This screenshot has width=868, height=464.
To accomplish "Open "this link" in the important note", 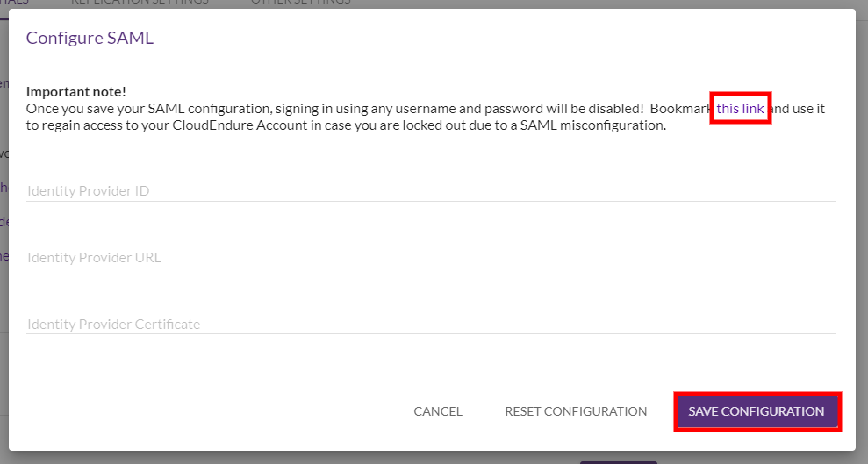I will point(740,109).
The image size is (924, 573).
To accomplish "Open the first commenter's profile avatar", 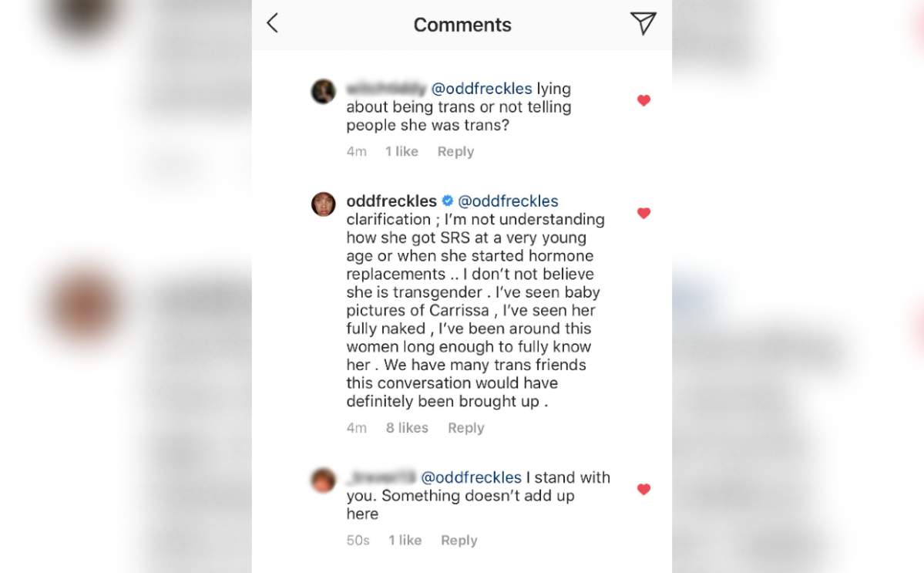I will pyautogui.click(x=323, y=91).
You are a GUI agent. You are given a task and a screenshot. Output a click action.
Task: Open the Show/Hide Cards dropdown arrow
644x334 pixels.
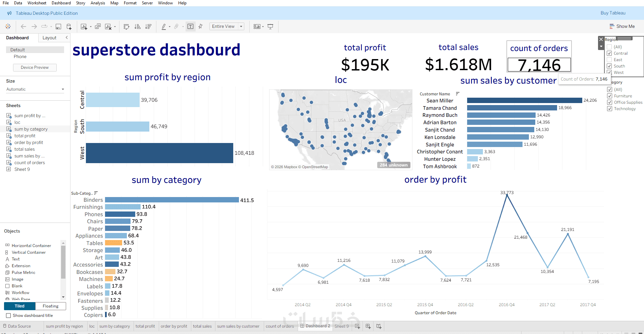(x=263, y=27)
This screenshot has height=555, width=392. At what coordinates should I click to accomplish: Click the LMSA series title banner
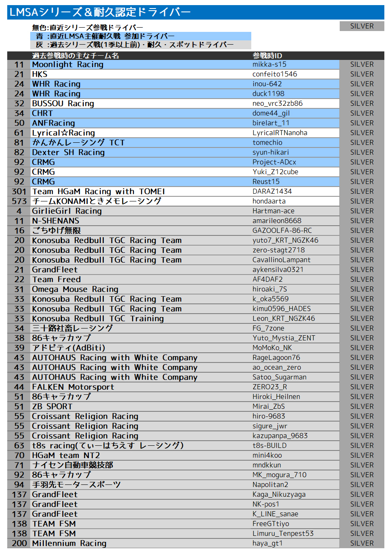pyautogui.click(x=196, y=12)
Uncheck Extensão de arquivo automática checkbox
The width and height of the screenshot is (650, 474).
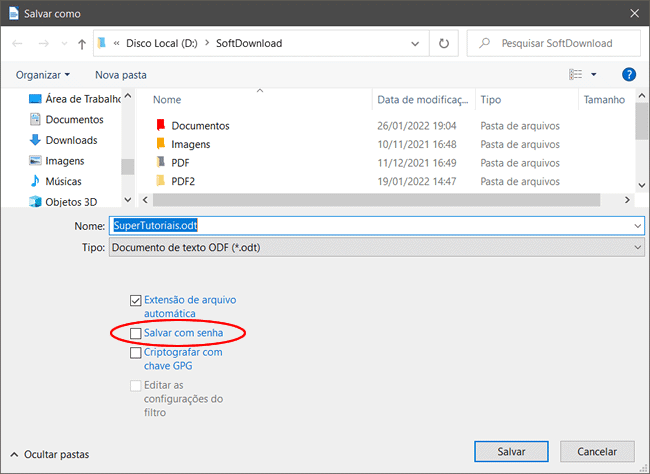point(136,300)
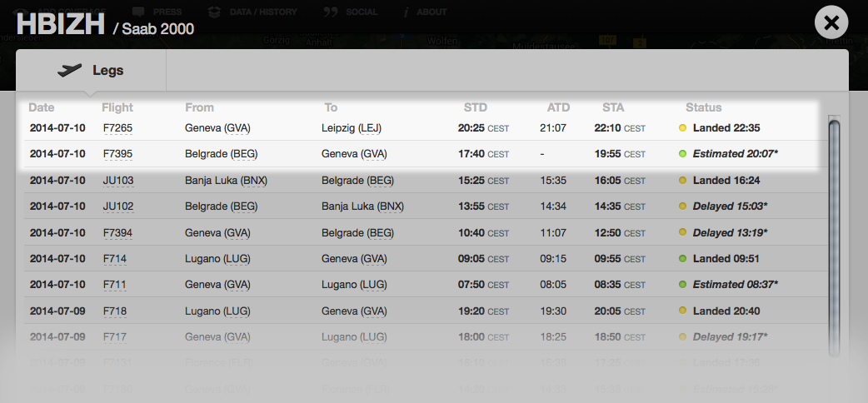Open flight F714 link
This screenshot has height=403, width=868.
point(115,259)
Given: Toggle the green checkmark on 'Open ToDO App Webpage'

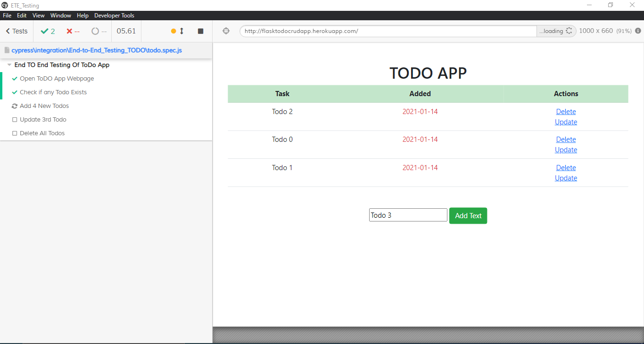Looking at the screenshot, I should (x=15, y=78).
= = = = =
§ THE TASK: Take the line with "You are a GUI" and every line after it through the end of the data, and write only them out exactly, leaving out the pictures.

§ OUTPUT:
You are a GUI agent. You are given a task and a screenshot. Output a click action.
Task: Open the Show/Hide Cards dropdown arrow
644x334 pixels.
(x=263, y=27)
This screenshot has height=555, width=392. At what coordinates should I click to accomplish: Click the LMSA series title banner
pyautogui.click(x=196, y=12)
Uncheck Extensão de arquivo automática checkbox
The width and height of the screenshot is (650, 474).
point(136,300)
Open flight F714 link
This screenshot has height=403, width=868.
point(115,259)
Given: Toggle the green checkmark on 'Open ToDO App Webpage'

Looking at the screenshot, I should (x=15, y=78).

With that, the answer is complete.